— EXTRACTED ENTRIES —
— START —
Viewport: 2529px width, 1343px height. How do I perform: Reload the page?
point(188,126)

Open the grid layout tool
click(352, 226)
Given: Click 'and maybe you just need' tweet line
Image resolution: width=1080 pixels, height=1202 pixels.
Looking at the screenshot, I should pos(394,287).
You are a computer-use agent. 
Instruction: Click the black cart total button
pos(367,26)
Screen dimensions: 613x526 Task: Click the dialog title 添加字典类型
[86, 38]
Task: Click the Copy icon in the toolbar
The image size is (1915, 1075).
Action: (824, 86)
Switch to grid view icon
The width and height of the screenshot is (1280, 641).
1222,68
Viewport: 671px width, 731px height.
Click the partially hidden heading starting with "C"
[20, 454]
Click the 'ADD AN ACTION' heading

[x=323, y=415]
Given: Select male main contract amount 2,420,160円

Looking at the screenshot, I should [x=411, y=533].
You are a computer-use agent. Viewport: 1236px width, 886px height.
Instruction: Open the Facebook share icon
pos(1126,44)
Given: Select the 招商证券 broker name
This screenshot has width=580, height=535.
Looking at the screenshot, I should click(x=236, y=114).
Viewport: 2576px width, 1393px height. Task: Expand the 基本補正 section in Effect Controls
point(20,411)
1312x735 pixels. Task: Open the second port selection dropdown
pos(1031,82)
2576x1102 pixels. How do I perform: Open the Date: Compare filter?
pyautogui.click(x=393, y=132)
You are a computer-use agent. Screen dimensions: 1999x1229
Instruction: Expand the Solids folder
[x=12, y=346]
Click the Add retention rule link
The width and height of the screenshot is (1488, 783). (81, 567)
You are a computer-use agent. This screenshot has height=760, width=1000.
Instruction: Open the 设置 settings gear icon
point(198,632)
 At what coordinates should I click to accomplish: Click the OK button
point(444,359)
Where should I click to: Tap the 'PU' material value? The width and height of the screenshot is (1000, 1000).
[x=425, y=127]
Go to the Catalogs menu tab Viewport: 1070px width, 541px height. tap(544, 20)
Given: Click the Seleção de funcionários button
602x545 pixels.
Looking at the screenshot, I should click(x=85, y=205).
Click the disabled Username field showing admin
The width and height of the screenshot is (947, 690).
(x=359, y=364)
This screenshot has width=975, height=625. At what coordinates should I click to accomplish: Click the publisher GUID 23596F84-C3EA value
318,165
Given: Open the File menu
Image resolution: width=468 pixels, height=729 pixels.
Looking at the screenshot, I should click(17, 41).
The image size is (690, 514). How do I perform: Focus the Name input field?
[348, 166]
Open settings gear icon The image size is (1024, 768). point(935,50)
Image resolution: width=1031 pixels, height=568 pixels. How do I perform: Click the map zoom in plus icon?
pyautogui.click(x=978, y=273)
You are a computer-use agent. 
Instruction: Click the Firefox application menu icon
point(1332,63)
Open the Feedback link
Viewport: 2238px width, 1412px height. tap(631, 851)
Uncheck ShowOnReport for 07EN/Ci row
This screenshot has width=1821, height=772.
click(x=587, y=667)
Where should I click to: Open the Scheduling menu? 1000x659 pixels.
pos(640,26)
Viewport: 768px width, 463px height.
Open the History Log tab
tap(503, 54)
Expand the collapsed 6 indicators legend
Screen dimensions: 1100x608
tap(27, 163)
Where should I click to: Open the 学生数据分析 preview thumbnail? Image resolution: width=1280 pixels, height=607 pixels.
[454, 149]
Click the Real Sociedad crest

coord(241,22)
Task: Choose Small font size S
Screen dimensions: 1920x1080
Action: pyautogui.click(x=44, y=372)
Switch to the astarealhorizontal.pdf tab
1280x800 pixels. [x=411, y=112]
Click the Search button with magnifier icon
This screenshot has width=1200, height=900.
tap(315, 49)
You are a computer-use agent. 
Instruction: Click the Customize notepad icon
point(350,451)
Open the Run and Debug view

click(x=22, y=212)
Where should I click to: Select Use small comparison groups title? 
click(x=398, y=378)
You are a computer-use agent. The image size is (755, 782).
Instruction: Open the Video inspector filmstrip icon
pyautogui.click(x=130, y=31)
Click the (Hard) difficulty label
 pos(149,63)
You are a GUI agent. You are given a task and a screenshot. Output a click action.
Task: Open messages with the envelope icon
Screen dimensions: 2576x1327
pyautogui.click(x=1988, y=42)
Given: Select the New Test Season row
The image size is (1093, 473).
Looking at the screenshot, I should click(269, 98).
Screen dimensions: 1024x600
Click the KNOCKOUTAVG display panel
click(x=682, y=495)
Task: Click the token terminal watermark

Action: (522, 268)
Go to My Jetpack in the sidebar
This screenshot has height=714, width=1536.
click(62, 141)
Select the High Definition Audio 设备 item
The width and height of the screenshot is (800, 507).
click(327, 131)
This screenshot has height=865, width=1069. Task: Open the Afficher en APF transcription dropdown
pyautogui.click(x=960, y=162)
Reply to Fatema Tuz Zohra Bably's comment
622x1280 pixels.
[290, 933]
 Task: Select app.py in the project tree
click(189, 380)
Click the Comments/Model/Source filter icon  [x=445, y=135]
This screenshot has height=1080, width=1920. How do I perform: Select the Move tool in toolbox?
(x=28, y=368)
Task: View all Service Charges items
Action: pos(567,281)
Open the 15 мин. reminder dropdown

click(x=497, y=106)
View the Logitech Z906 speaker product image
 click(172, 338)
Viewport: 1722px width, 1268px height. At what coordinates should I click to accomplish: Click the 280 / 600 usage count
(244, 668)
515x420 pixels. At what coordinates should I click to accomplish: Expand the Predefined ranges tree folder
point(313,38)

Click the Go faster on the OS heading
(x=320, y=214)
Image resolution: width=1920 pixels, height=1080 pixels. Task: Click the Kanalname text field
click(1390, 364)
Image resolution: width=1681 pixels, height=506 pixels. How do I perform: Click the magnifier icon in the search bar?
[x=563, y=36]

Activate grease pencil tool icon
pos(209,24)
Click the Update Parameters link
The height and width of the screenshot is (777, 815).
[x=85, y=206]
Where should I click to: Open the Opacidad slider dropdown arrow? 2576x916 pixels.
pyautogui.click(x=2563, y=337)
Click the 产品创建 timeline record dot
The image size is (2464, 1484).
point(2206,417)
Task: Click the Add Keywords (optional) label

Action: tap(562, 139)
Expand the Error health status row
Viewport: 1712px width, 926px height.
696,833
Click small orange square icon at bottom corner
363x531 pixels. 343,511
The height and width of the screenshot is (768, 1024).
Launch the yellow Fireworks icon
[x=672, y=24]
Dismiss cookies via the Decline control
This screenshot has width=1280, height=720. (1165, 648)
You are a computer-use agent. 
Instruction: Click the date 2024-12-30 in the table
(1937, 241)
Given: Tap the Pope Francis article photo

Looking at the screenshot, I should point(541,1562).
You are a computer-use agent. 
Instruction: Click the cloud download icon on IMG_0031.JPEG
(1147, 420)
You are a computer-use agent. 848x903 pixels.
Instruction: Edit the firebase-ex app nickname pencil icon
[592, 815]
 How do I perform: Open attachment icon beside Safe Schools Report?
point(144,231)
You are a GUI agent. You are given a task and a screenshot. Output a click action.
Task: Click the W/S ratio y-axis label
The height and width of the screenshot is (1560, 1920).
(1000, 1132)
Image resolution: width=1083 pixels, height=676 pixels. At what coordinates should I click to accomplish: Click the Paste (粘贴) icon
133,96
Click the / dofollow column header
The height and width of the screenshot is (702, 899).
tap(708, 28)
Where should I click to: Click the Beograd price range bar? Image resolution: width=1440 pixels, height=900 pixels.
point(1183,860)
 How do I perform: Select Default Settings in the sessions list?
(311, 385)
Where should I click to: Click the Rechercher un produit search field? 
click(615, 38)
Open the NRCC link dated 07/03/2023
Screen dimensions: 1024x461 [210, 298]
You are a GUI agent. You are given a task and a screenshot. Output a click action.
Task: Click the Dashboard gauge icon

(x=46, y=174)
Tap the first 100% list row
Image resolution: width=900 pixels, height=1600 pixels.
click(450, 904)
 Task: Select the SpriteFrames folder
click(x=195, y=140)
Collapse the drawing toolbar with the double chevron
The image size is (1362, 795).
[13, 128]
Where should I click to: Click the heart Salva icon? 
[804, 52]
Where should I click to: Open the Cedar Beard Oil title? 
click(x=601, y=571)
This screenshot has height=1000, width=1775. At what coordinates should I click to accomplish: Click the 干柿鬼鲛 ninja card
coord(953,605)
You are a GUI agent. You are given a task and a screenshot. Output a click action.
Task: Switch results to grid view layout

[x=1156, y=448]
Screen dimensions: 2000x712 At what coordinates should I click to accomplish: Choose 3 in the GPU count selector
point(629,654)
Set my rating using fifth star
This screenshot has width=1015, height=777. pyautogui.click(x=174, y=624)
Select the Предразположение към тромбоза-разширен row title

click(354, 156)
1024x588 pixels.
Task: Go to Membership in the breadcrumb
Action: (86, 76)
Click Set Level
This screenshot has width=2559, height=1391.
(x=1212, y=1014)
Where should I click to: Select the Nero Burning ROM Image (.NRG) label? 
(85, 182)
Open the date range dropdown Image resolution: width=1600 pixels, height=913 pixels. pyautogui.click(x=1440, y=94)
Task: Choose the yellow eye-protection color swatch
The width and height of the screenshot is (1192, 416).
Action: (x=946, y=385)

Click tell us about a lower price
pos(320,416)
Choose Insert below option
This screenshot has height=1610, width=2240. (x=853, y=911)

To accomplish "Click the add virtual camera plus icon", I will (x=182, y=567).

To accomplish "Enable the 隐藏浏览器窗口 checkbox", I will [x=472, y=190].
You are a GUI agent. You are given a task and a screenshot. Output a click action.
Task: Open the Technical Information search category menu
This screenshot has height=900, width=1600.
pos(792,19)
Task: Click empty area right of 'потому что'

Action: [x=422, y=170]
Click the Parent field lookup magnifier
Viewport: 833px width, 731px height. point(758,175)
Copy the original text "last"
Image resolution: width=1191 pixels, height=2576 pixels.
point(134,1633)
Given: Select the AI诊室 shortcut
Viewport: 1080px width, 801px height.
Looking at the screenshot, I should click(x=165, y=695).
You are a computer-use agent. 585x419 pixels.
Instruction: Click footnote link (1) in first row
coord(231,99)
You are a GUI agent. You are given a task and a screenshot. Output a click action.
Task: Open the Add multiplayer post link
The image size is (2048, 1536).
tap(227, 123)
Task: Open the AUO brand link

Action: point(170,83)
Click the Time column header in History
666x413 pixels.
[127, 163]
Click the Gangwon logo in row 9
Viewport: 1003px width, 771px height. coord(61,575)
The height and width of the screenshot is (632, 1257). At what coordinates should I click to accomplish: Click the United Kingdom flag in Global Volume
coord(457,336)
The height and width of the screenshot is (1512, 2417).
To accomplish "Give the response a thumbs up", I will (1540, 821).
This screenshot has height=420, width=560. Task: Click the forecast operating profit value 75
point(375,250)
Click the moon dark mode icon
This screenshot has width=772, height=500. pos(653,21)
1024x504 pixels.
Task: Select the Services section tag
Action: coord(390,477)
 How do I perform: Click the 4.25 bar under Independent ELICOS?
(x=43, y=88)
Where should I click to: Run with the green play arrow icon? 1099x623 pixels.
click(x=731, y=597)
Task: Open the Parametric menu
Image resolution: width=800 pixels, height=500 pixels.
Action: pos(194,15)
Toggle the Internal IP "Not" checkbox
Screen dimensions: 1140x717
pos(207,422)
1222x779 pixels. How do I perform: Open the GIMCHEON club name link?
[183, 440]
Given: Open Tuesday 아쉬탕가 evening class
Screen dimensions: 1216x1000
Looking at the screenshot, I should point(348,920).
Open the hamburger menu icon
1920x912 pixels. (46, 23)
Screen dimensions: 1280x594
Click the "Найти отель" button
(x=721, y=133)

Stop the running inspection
— END —
— JOB —
Please print the material unchanged, starting with its first line and going on through the line with "Go to the Catalogs", including both.

— PROBLEM SOLUTION —
Viewport: 2529px width, 1343px height. How do I perform: Reload the page?
point(188,126)

Open the grid layout tool
click(352, 226)
Given: Click 'and maybe you just need' tweet line
Image resolution: width=1080 pixels, height=1202 pixels.
Looking at the screenshot, I should pos(394,287).
You are a computer-use agent. 
Instruction: Click the black cart total button
pos(367,26)
Screen dimensions: 613x526 Task: Click the dialog title 添加字典类型
[86, 38]
Task: Click the Copy icon in the toolbar
The image size is (1915, 1075).
Action: (824, 86)
Switch to grid view icon
The width and height of the screenshot is (1280, 641).
1222,68
Viewport: 671px width, 731px height.
Click the partially hidden heading starting with "C"
[20, 454]
Click the 'ADD AN ACTION' heading

[x=323, y=415]
Given: Select male main contract amount 2,420,160円

Looking at the screenshot, I should [x=411, y=533].
You are a computer-use agent. Viewport: 1236px width, 886px height.
Instruction: Open the Facebook share icon
pos(1126,44)
Given: Select the 招商证券 broker name
This screenshot has width=580, height=535.
Looking at the screenshot, I should click(x=236, y=114).
Viewport: 2576px width, 1393px height. Task: Expand the 基本補正 section in Effect Controls
point(20,411)
1312x735 pixels. Task: Open the second port selection dropdown
pos(1031,82)
2576x1102 pixels. How do I perform: Open the Date: Compare filter?
pyautogui.click(x=393, y=132)
You are a computer-use agent. Screen dimensions: 1999x1229
Instruction: Expand the Solids folder
[x=12, y=346]
Click the Add retention rule link
The width and height of the screenshot is (1488, 783). (81, 567)
You are a computer-use agent. This screenshot has height=760, width=1000.
Instruction: Open the 设置 settings gear icon
point(198,632)
 At what coordinates should I click to accomplish: Click the OK button
point(444,359)
Where should I click to: Tap the 'PU' material value? The width and height of the screenshot is (1000, 1000).
[x=425, y=127]
Go to the Catalogs menu tab Viewport: 1070px width, 541px height. tap(544, 20)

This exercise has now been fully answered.